The entire application is deployed on Firebase Hosting and uses Firebase Realtime Database to coordinate data between the ESP32-CAM and the web dashboard. The database contains:

  • images/
    1. A collection of timestamped entries, each holding the Base64-encoded JPEG and metadata (size, source).
  • latestImage
    1. Stores the key of the most recent images/{timestamp} entry for quick access (optional).
  • notificationsEnabled
    1. A Boolean flag to enable or disable SMS alerts on the fly.

All communication flows through the Realtime Database:

  • ESP32-CAM writes a new child under /images on every door-open event.
  • Web dashboard listens for child_added and updates the UI in real time.
  • Toggles to /notificationsEnabled can be flipped by the user to mute alerts without redeploy.

firebase2_feli.jpg

Challenges

One of the first hurdles I encountered was the ESP32-CAM’s limited onboard RAM. Capturing high-resolution JPEGs and then encoding them into Base64 demanded more memory than the 520 KB of SRAM could comfortably provide.

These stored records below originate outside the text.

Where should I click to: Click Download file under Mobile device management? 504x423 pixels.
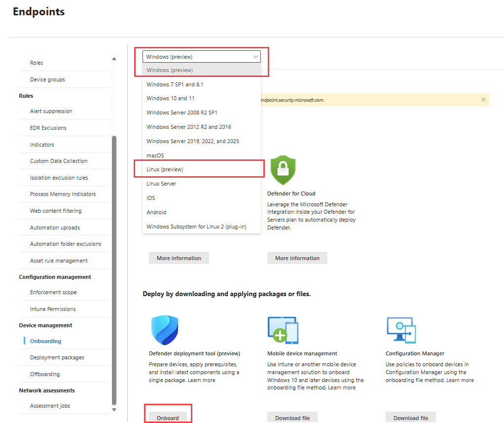292,418
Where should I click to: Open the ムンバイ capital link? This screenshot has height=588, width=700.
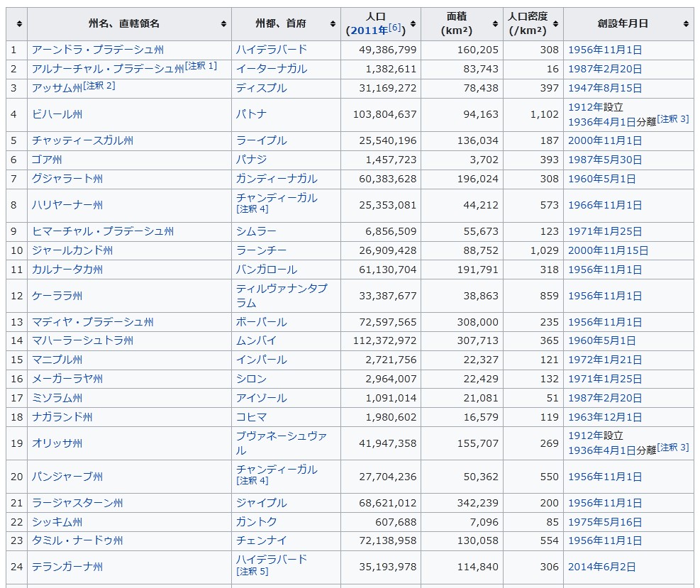(256, 340)
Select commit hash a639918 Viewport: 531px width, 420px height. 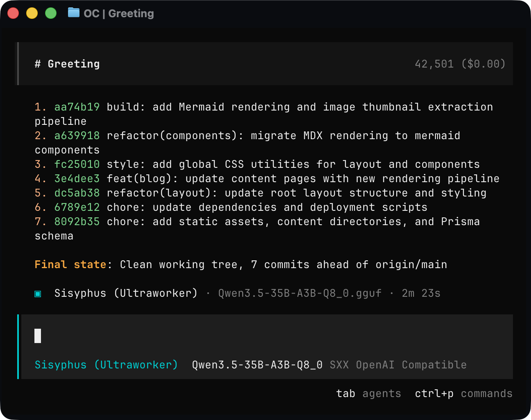click(x=77, y=135)
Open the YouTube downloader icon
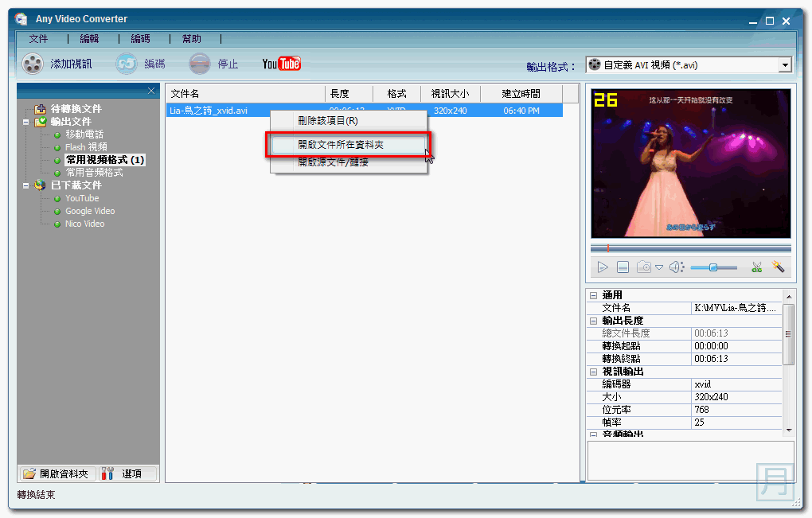Image resolution: width=812 pixels, height=518 pixels. click(281, 63)
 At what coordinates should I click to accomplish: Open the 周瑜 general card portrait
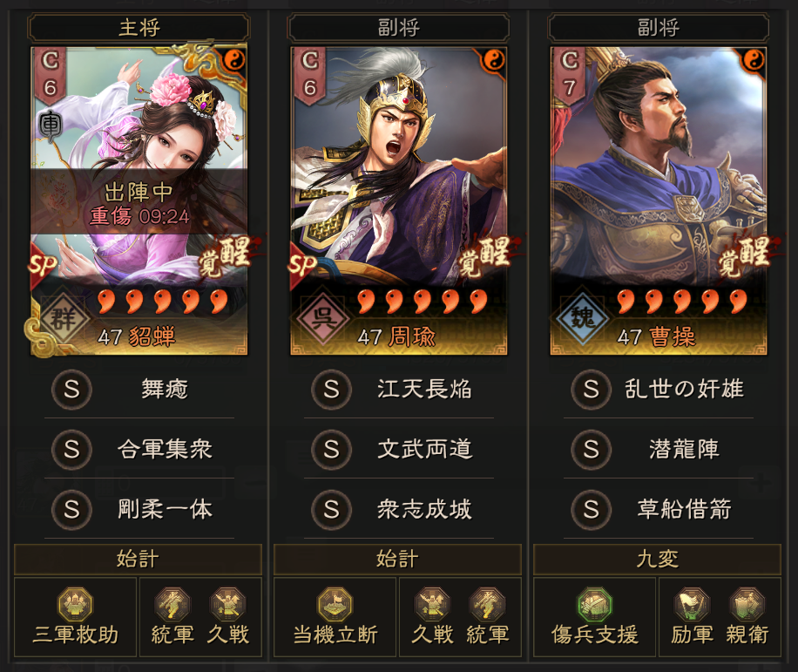pyautogui.click(x=398, y=200)
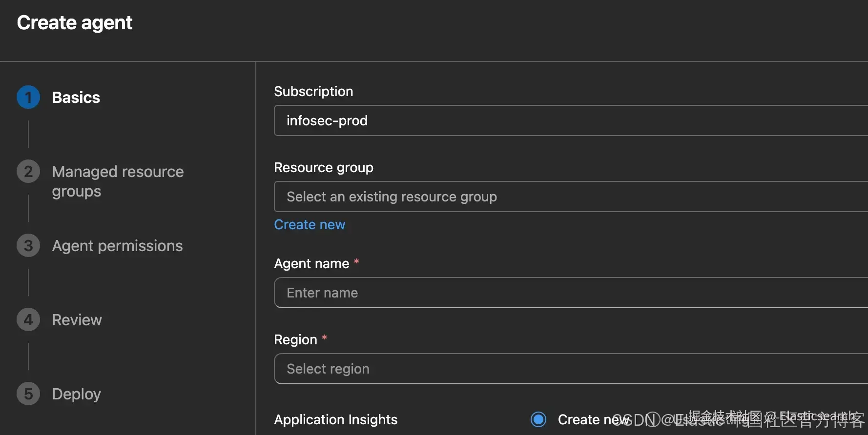Click the step 1 Basics circle icon
Viewport: 868px width, 435px height.
coord(28,98)
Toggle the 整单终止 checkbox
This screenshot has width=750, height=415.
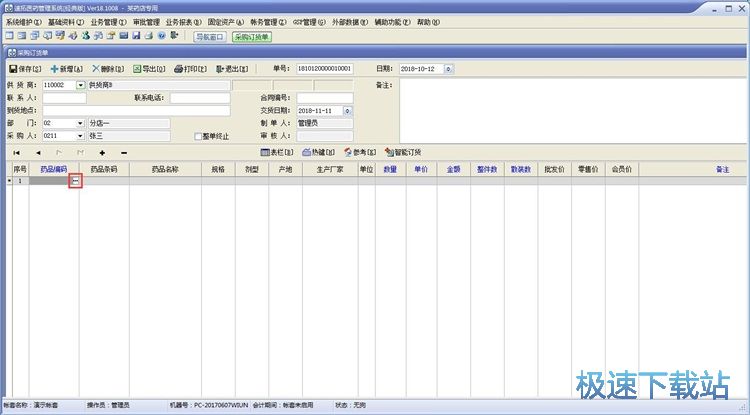198,136
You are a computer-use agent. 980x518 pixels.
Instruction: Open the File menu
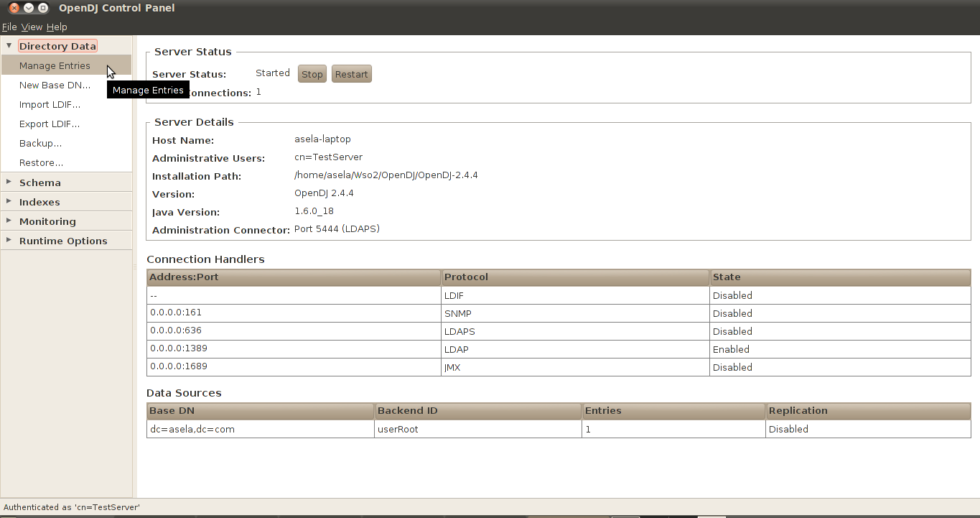point(9,27)
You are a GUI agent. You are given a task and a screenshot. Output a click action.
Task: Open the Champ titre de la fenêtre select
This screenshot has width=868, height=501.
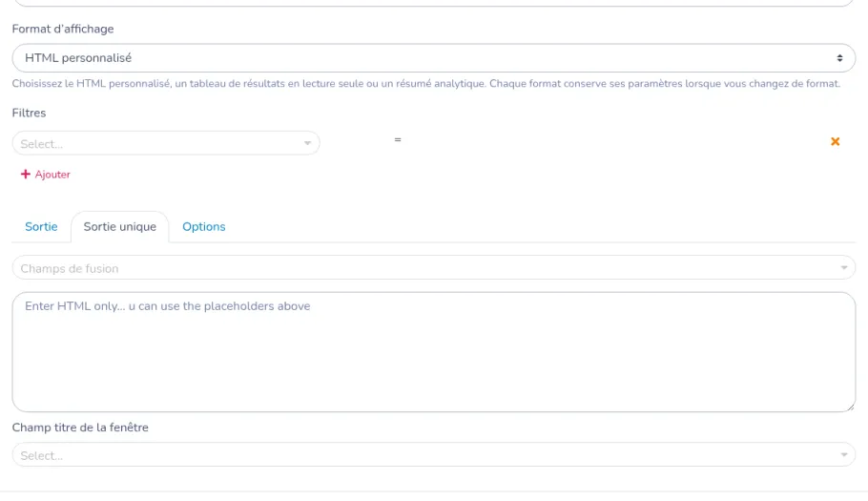(x=433, y=455)
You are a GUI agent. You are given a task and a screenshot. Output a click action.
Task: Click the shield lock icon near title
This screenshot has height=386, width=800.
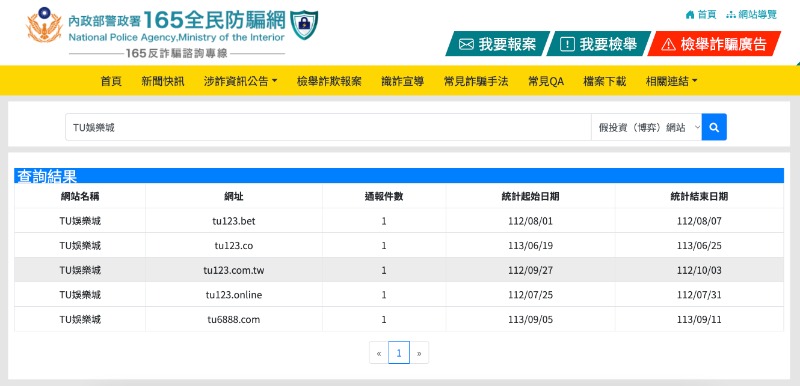pos(304,24)
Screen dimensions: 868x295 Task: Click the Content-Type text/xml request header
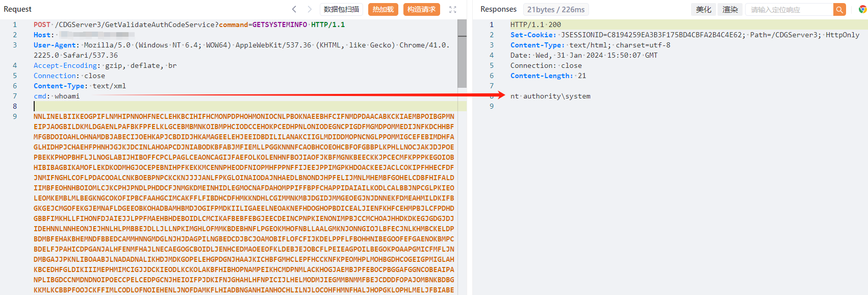tap(80, 86)
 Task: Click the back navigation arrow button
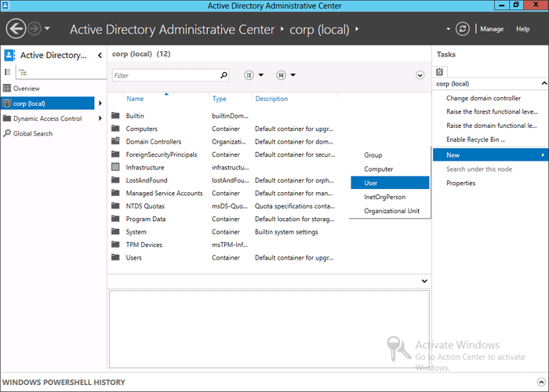coord(16,29)

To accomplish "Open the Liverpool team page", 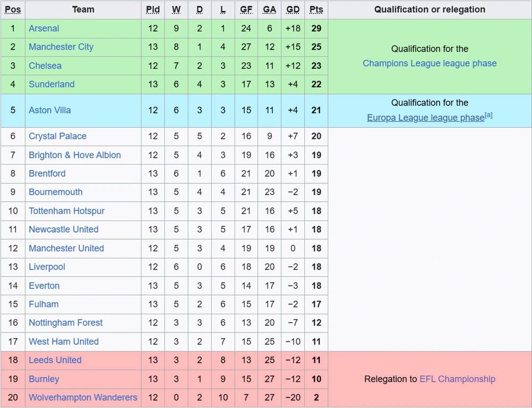I will (x=47, y=267).
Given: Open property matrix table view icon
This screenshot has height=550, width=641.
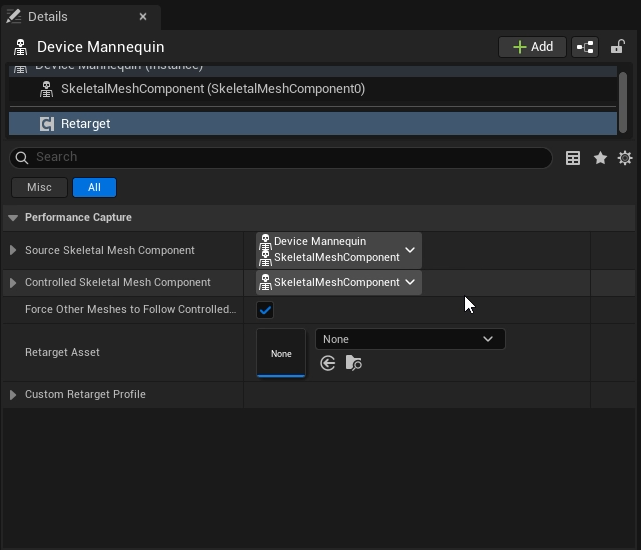Looking at the screenshot, I should point(573,158).
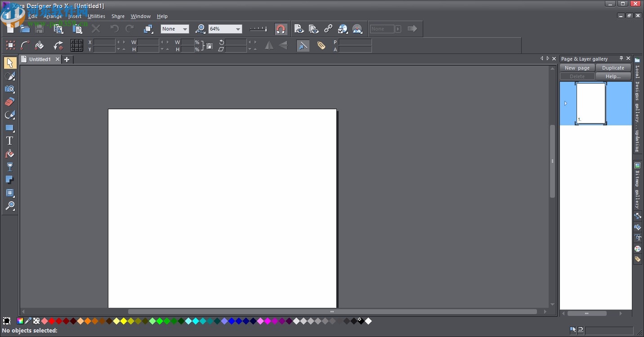This screenshot has width=644, height=337.
Task: Expand page 1 in Page & Layer gallery
Action: 566,103
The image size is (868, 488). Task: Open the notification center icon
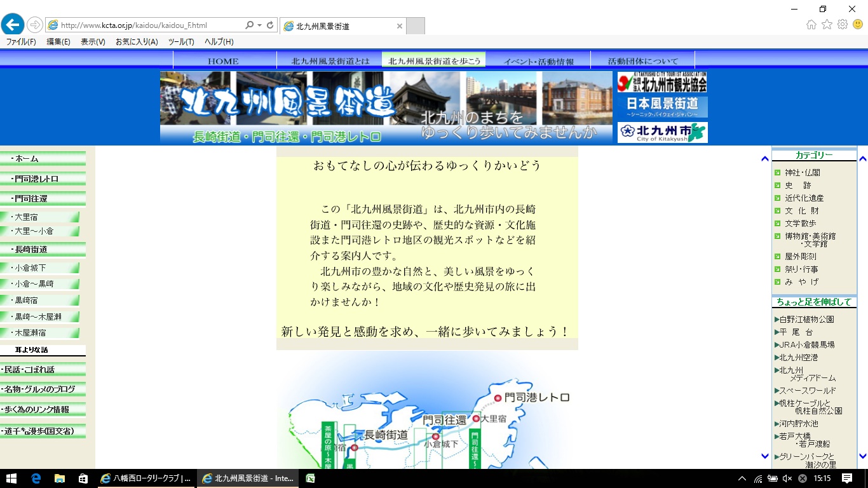coord(846,478)
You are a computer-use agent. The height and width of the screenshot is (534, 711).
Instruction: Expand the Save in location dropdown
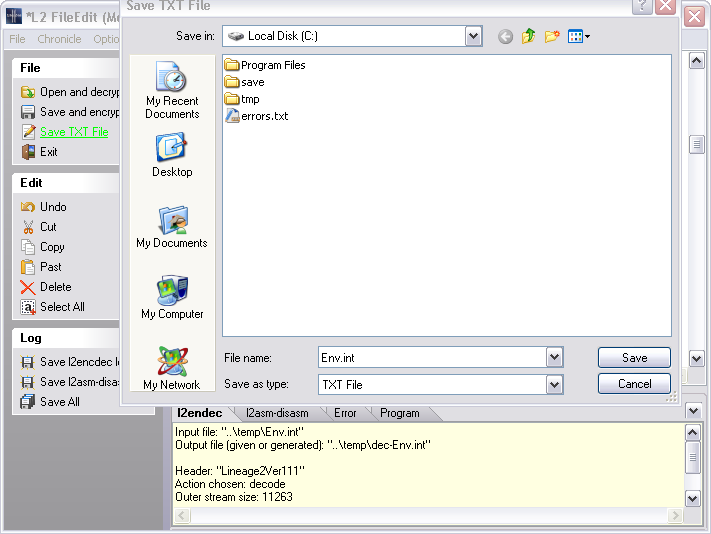click(473, 36)
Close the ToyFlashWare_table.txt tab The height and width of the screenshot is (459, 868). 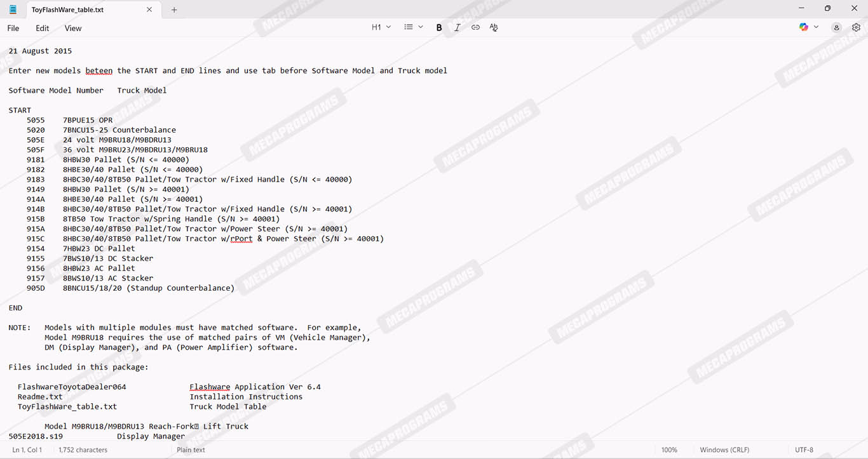[x=149, y=10]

To overcome this, I enabled the module’s external PSRAM and carefully managed my buffer allocations so that large image data would reside in PSRAM rather than exhausting the internal memory.

Another issue came up when trying to upload these large images all at once: memory would sometimes fragment, or the HTTP requests would time out, leading to failed uploads. I solved this by breaking the Base64 encoding into smaller, manageable chunks, freeing each buffer immediately after use, and adding a simple retry mechanism for any failed network calls. This approach dramatically reduced memory spikes and improved upload reliability.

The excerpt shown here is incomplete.